The other day I took a walk through Wally's, my local wine emporium's autumn sale and was bottle shocked by the number of kosher wine choices on display—Ninety-seven Jewtique labels. From Israel to Australia to the Valley of Napa, there are rabbis rendering grapes right for Jewish tables the world over.
Although pleased as wine punch that my brethren can sip with confidence from so many vineyards at all the holiday tables to come, I felt drowned in a sudden wave of nostalgia, for, over in a less popular corner, I spied some "Man Oh Manichewitz -- What a Wine" languishing, neglected for a mere $4.99 in its own dust.
And a flood of bittersweet tasting memories ensued of my parentally enforced Prohibition--the years of my youth when I was served Welch's grape juice in a grown up glass at the holidays to placate my longing for fermentation. I sipped the faux, while the elders were schlurping Manichewitz, the manna of the God, the only choice in that era, with lip-smacking satisfaction. I'd lift my grape laced goblet, trying to prove I was worthy of the grown up grape, toast and boast—'Lookit! Lookit how fast I can drink it!" And I chugged it with fervor and oh, baby, did I get hooked on the ritual.
Bad habits were setting in so soon in my life. I had just licked the thumb-sucking addiction, and here I was mainlining the gateway drug, grape juice to ready myself for the real deal. My aunts and uncles would laugh and applaud. Oh, how I could guzzle the stuff down, purpling my mouth with flavor, longing for lipstick like my mother wore-- Joan Crawford style, well beyond the outline of her real lips. Her lipstick on a wine glass seemed the height of adulthood to me.
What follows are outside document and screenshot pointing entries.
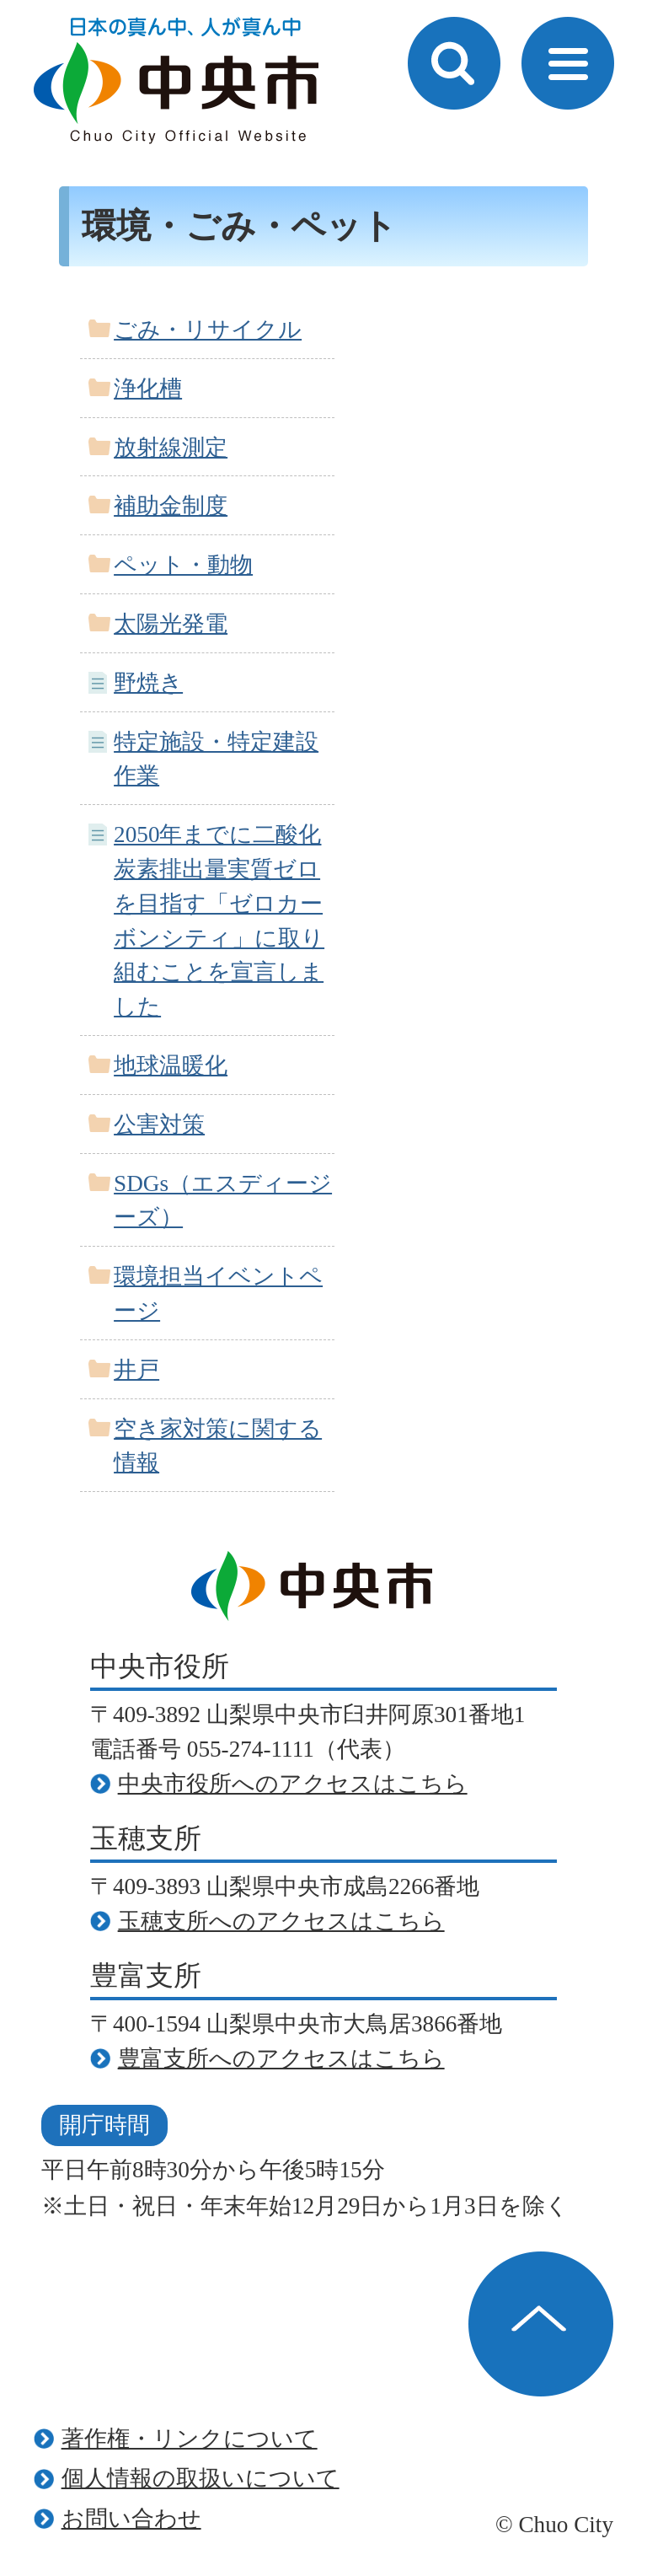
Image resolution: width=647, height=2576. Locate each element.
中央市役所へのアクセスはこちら (293, 1783)
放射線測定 (170, 447)
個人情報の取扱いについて (200, 2478)
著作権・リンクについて (189, 2438)
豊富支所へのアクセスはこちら (281, 2058)
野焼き (148, 682)
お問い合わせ (131, 2518)
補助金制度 (170, 505)
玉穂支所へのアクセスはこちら (281, 1921)
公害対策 (159, 1124)
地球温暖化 (170, 1065)
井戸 (136, 1369)
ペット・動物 (183, 564)
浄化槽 (148, 388)
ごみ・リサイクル (208, 329)
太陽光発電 (170, 623)
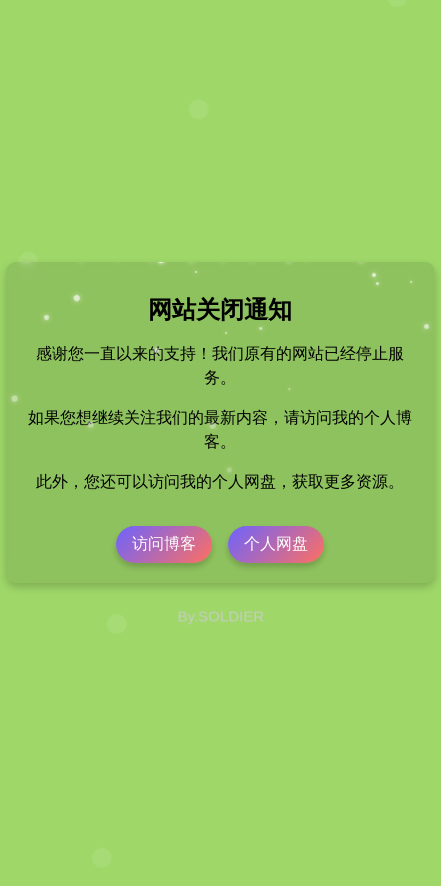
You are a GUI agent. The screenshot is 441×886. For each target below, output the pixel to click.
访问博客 (164, 543)
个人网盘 (276, 543)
I couldn't wait to grow into them both. When finally deemed a woman at age thirteen I was served Manichewitz Concord Grape for the very first time. "Today I am a Womanichewitz," I declared.
"Today I am a Womanichewitz," I declared.
It was so warm and sweet like a lollipop, my criterion for good things at that time. How much like lollipop could a thing taste? Jello was swell; Koolaid was incredible; Hawaiian Punch was lollypop primo; those flavored colored waters that came in waxed little soda bottles were scrumptious-- and Manichevitz was the bestest yet. I slurped it, and other versions of it and extra helpings and paid a price as the aftermath was not so nice
Flash forward to me lifting the bottles to read their labels—Cherry, Concord Dry, Black Cherry, Blackberry, Loganberry…Elderberry? The latter won't be gracing my table, you can count on that! But, now from the vantage point of a vintage age, having toured and understood the wine making process as it involved grapes, I had new curiosity. How were the logan and elder harvested and kosherized, I pondered. Were rambunctious rabbis doing the kazatski to klezmer music, juicing their feet on all sorts of fruits for fermentation in happy vats somewhere? Where were these very berry wine vines and how could I visit?
My curiosity became so intense that I decided to track down an expert to help get me some answers. I called Glen Curtis at the Widmer Winery in Naples New York for some insights, as he has harvested the Manichewitz bottles since the late 1980s, when Manischewitz was the best-selling brand name in kosher wines. He gently explained that there are no joyous rabbinical feet smooshing the fruit in madcap berry dances to hava nagila. Rather, loganberry and elderberry juice are unromantically grown and purchased through the proper channels from Washington State, cherry and blackberry juices from Europe. The process of fermentation is done with great sobriety in massive containers to prepare them for bottling. Rabbis from the Union of Orthodox Jewish Congregations of America supervise and ensure everything is done in accordance with "halacha" or Jewish law. I doubt they listen to hava nagila during their supervision sessions, but it would be nice to think that they did.
Armed with my new found understanding of kosher wines I returned to Wally's to scope out the vast selection. But for some reason, I still wasn't interested. The merlots, the sauvignon blancs, and the Bordeaux of the kosher variety may have come with all the bells and whistles of current trends, but the only wine that was calling my name was poor little Manichewitz in the discount bin. I brought "Manny" home with me and have decided that he's going to be my drink of choice this holiday season, and for the rest of the seasons to come for that matter. And if no one wants to hoist a glass of my Manichewitz for imbibing, if no one tears up thinking of their first sip or chooses to chug ‘er down like I do, zigesundt! I'll simply smuggle it into all my heimishe good cooking in the holiday months to come.